H. pylori infection is associated with reduced bacterial diversity and causes a shift in bacterial structure. Clearance of H. pylori significantly increases bacterial diversity. The relative abundance of Helicobacter decreases after therapy, while other phyla are increased, partly restoring bacterial structure and improving microbiota functions, such as metabolism.
CHANGES IN GC AFTER H. PYLORI ERADICATION
Many studies have confirmed that H. pylori infection is the main etiological agent of GC[101,102], whose risk can be reduced by H. pylori eradication[103-108].
To explore this, Wong et al[109] performed a study demonstrating that GC incidence rates were comparable in the treatment and placebo groups (7 cases in either group), which may have been due to a underpowered design despite the 7.5-year follow-up of 1630 participants. However, with the follow-up time gradually extended, the incidence rates of GC in both groups gradually showed differences. Another study demonstrated significantly decreased GC incidence after 6 years of follow-up after H. pylori eradication, and the standardized incidence ratio (SIR) was 1.62 in the initial 5 years but was reduced thereafter to reach 0.14[21]. A Swedish cohort study found significantly decreased risks of gastric adenocarcinoma and non-cardia gastric adenocarcinoma upon cure of H. pylori infection (SIRs were 8.65 in 1–3 years, 2.02 in 3–5 years, and 0.31 in 5–7.5 years)[22,109]. After H. pylori treatment, the risk was 39% lower over an extended follow-up of 15 years and 52% over an extended follow-up of 22 years among individuals with H. pylori eradication compared with those showing persistent infection, whereas there was no difference during the initial 7.3-year follow-up[20,110,111]. Having a first-degree relative with diagnosed GC doubles or triples GC risk[112]. In H. pylori-infected individuals with a first-degree relative diagnosed with GC, eradication of H. pylori also reduces GC risk[106,113]. A South Korean study utilized a prospective randomized design (832 and 844 in the cure and placebo groups, respectively, of first-degree relatives of GC cases). GC risk was reduced by 55% after H. pylori eradication vs the placebo group, with an average follow-up of 9.2 years. Of note, GC risk was 73% lower upon H. pylori eradication compared with the placebo group.

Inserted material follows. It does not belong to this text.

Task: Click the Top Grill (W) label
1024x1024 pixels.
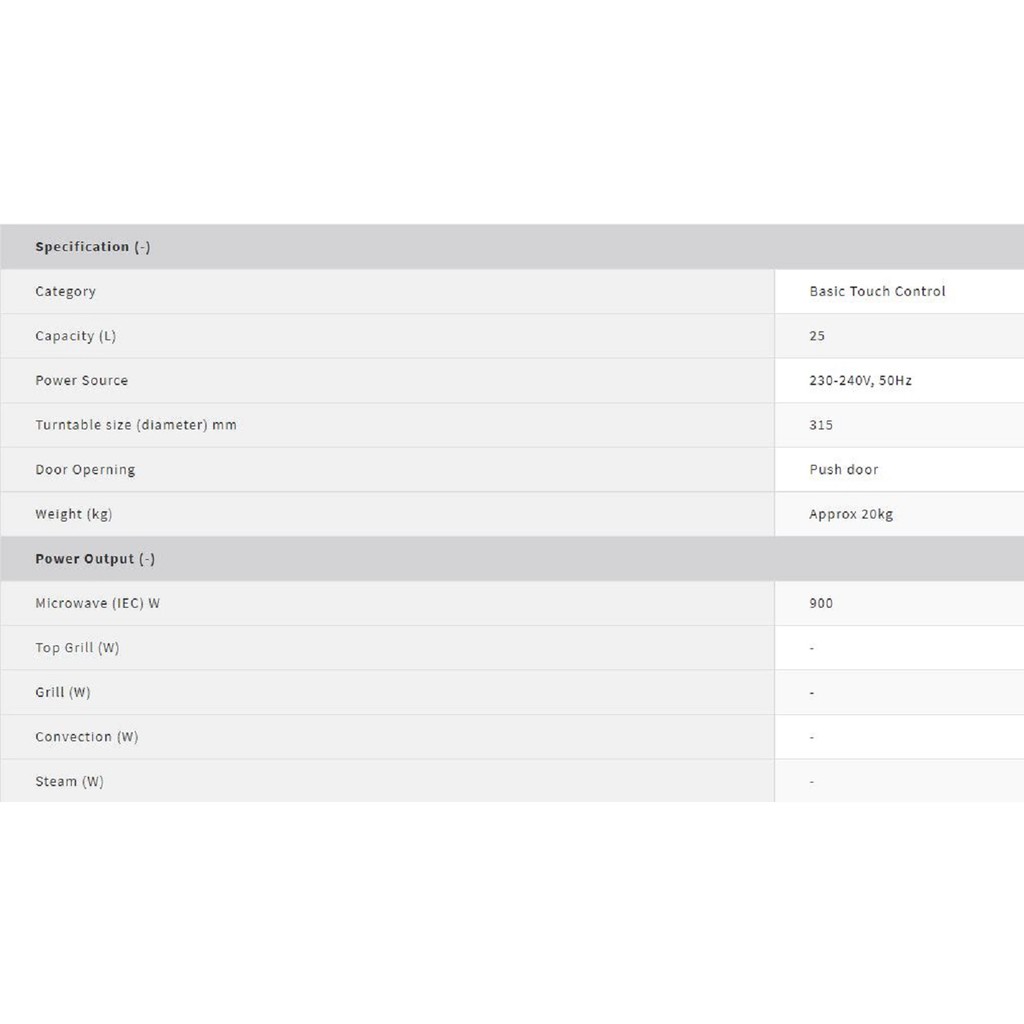Action: [x=77, y=648]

GC, as the end point of gastric disease, is also inextricably linked to H. pylori. Choi and collaborators[114] found that H. pylori eradication had no significant relationship with metachronous GC (MGC) incidence within an average follow-up of 3 years, whereas H. pylori eradication markedly reduced MGC incidence with a median follow-up duration of 71.6 mo[115]. A recent randomized trial involving early GC cases (a population that usually has severe atrophic alterations in the gastric mucosa) demonstrated that treating H. pylori infection reduced MGC risk by half[106]. A similar effect was also reported in another Chinese trial[116]. Successful eradication therapy cannot completely eliminate the development of GC. Take et al[117] performed a retrospective cohort trial in Japan, including 2737 patients treated for H. pylori infection with yearly endoscopic follow-up for 21.4 years. The degree of atrophy was related to a high yearly risk of GC. They also found an elevated risk of diffuse-type GC in individuals with mild to moderate gastric atrophy at baseline. The above findings suggest that endoscopic monitoring for GC should continue beyond 10 years post-H. pylori eradication regardless of the degree of gastric mucosal atrophy at the time of eradication treatment[117].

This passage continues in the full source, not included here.